Batch run example code

Here will go through an example where we change some code to use optuna. You can find the code here.

Installation

The code relies on anaconda. Create an environment by running

$ conda env create -f environment.yml

Once this is done, activate the envioronment by running

$ conda activate hpo_workshop

Now we need to make the code in the archive available. After extracting the files, go to the directory you extracted them to and run

$ pip install -e .

This installs the partorch package into the active anaconda environment and makes it globally available in the environment.

Optimizing hyper parameters

The example implements a simple Long Short-Term Memory (LSTM) network on a binary sequence prediction dataset. The sequences are molecules encoded in the SMILES format and the prediction target is whether they risk penetrating the Blood Brain Barrier or not.

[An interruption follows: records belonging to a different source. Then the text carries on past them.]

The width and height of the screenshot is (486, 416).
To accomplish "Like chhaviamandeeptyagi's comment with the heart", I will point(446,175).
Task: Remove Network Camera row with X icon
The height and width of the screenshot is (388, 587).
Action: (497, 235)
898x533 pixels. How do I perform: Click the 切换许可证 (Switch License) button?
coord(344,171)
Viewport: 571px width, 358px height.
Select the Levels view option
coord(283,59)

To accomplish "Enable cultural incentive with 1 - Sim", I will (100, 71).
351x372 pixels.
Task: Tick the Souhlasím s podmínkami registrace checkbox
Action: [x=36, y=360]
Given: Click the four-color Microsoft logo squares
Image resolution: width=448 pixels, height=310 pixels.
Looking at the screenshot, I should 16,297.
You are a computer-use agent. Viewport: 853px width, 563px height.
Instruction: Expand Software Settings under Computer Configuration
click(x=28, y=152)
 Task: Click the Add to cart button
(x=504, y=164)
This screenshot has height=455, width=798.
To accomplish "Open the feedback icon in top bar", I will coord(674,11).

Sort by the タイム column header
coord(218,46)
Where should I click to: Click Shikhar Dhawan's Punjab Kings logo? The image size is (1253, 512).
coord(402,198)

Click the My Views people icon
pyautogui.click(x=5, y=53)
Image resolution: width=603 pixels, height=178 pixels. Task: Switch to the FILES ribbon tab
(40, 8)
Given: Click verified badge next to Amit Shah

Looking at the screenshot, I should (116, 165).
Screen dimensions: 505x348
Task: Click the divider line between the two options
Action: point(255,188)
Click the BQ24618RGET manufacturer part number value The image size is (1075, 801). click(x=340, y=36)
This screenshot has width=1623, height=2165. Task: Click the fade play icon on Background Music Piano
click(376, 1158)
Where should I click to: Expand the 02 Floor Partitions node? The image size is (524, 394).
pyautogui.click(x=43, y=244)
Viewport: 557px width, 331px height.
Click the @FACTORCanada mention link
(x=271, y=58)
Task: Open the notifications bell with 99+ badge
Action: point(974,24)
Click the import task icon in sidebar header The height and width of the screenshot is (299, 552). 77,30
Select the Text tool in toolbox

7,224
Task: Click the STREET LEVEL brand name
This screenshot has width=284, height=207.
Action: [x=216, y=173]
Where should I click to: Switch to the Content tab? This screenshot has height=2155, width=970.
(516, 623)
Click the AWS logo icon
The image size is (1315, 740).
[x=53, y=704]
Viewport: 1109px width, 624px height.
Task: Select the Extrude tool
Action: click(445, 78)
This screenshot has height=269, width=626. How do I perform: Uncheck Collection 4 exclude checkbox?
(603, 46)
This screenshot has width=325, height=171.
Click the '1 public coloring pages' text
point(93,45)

The network is defined in the file hpo_workshop/rnn.py and implemented pytorch, in this example we’re mainly interested in the initialization of the network:

class RNNPredictor(nn.Module):
    def __init__(self, *, tokenizer, device, embedding_dim, d_model, num_layers, bidirectional, dropout, learning_rate, weight_decay) -> None:
        super().__init__()
        self.tokenizer = tokenizer
        self.device = device
        self.embedding = nn.Embedding(tokenizer.get_num_embeddings(),
                                    embedding_dim=embedding_dim,
                                    padding_idx=0)
        self.recurrent_layers = nn.LSTM(input_size=embedding_dim,
                                        hidden_size=d_model,
                                        num_layers=num_layers,
                                        bidirectional=bidirectional,
                                        dropout=dropout,
                                        )
        self.num_directions = 1
        if bidirectional:
            self.num_directions = 2
        self.output_layers = nn.Sequential(nn.Dropout(dropout), nn.Linear(self.num_directions*d_model, d_model), nn.ReLU(), nn.Dropout(dropout), nn.Linear(d_model, 1))
        self.loss_fn = nn.BCEWithLogitsLoss()
        self.optimizer = AdamW(self.parameters(), lr=learning_rate, weight_decay=weight_decay)
        self.to(self.device)

    def forward(self, sequence_batch, lengths):
        embedded_sequences = self.embedding(sequence_batch)
        packed_sequence = pack_padded_sequence(embedded_sequences, lengths, enforce_sorted=False)
        output, (h_n, c_n) = self.recurrent_layers(packed_sequence)
        final_state = h_n[-1]
        if self.num_directions == 2:
            final_state = torch.cat((final_state, h_n[-1]), dim=-1)
        logits = self.output_layers(final_state)
        return logits

    def loss_on_batch(self, batch):
        sequence_batch, lengths, labels = batch
        logit_prediction = self(sequence_batch.to(self.device), lengths)
        loss = self.loss_fn(logit_prediction.squeeze(), labels.to(self.device))
        return loss

    def train_batch(self, batch):
        self.train()
        self.optimizer.zero_grad()
        loss = self.loss_on_batch(batch)
        loss.backward()
        self.optimizer.step()
        return loss.item()

    def eval_batch(self, batch):
        self.eval()
        with torch.no_grad():
            loss = self.loss_on_batch(batch)
            return loss.item()

    def eval_and_predict_batch(self, batch):
        self.eval()
        with torch.no_grad():
            sequence_batch, lengths, labels = batch
            logit_prediction = self(sequence_batch.to(self.device), lengths)
            loss = self.loss_fn(logit_prediction.squeeze(), labels.to(self.device))
            prob_predictions = torch.sigmoid(logit_prediction)
            return loss.item(), labels.cpu().numpy(), prob_predictions.cpu().numpy()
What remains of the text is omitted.